Okay, now let me get to another point. Everyone cannot be photogenic and we know that. We all have our pitfalls. So when a person who is not so good with the camera and goes like Chandler in front of one, what would you do? Take my hubby for example. Although he is not as bad as Chandler, he cannot fake a smile/pose for the life of him. But when he does smile, he’s awesome. So if we choose candid clicks for him, then I would end up with a smiling me and a very uncomfortable him by my side [Which is what kinda happened to us]. Since I couldn’t entirely get out of this candid click mania and also since our photographer insisted that we pose ‘candidly’ because nowadays everyone does only candeeeed potograpy, we did what we had to do. But the bottom line is we never bothered about it. We ended up having a big laugh over the pics and then gave the albums to our parents to continue the routine of showing to every relative visiting us.

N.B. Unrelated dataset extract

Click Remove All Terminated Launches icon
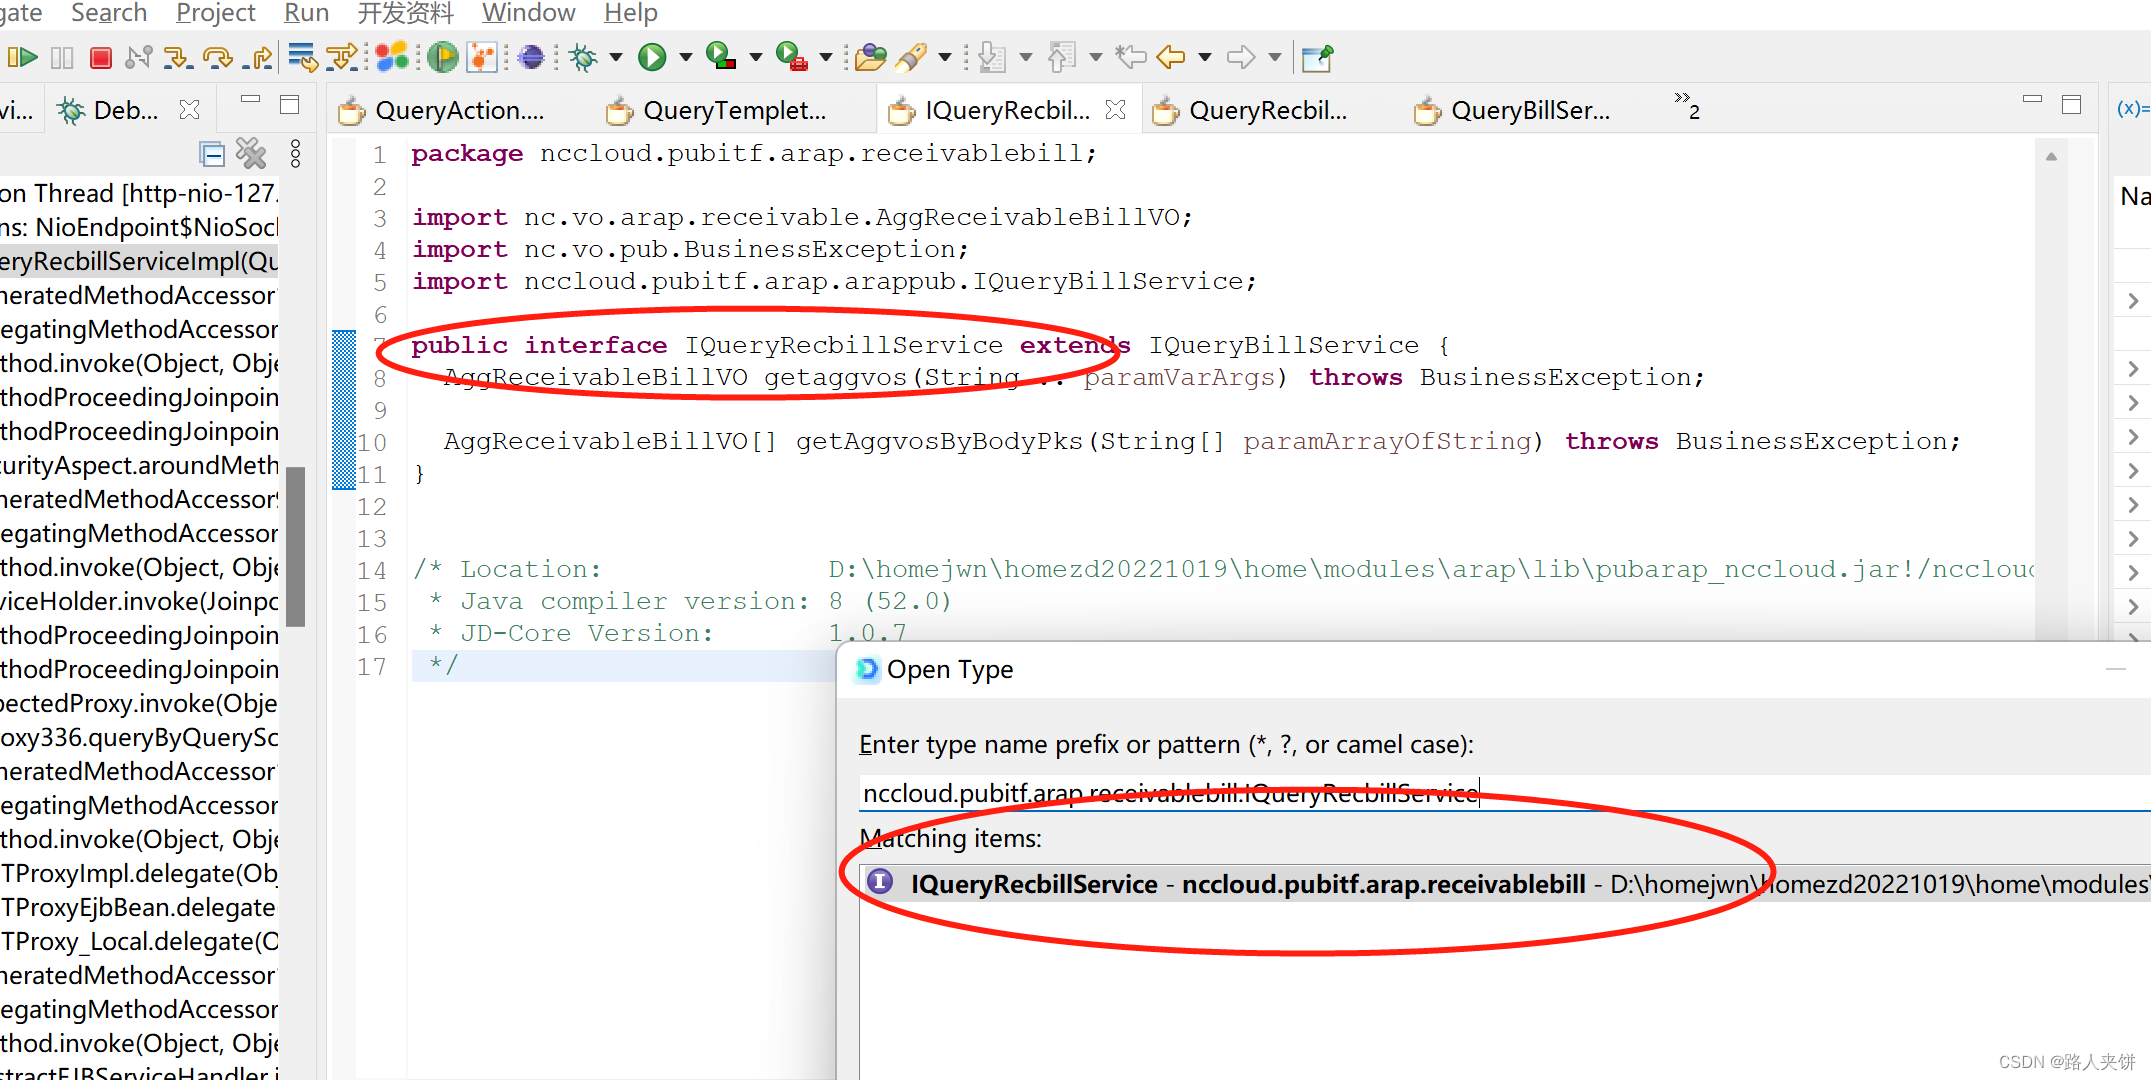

We couldn’t care! Heck, I know the guy for more than 2 decades and have been in a relationship for more than a decade! Do you think your camera can capture his expressions more candidly than my eyes? I can still remember how he looked every moment on our wedding day without even seeing the album. So spending thousands on wedding photography is more because the photographer handles the camera much better than you and he knows how to edit the pics to make you look like you want to look. It is NOT because the photo is candid. So please oh please, accept THAT. Relive the moments and not the poses. Bring out all the smiles not just for putting up on social media but for yourselves. And if you want a nice click to freeze that moment for you, go ahead and do it. I am not against preserving memories, I have preserved a truck load of them in form of pictures, video and audio recordings. Just don’t label them candid when they are not. Smile for yourself, not for the world!

Until later ๐Ÿ™‚

P.S: This post is not to trash wedding photography, I understand it is also someone’s livelihood and even I have a few friends who make a living out it. This post is just to drive home the point that what is termed as Candid photography is not the case everywhere. And that spending thousands on it just to satisfy peer pressure is not worth it. If you don’t like it… Well, I can’t do anything about it. I probably won’t, even if I can.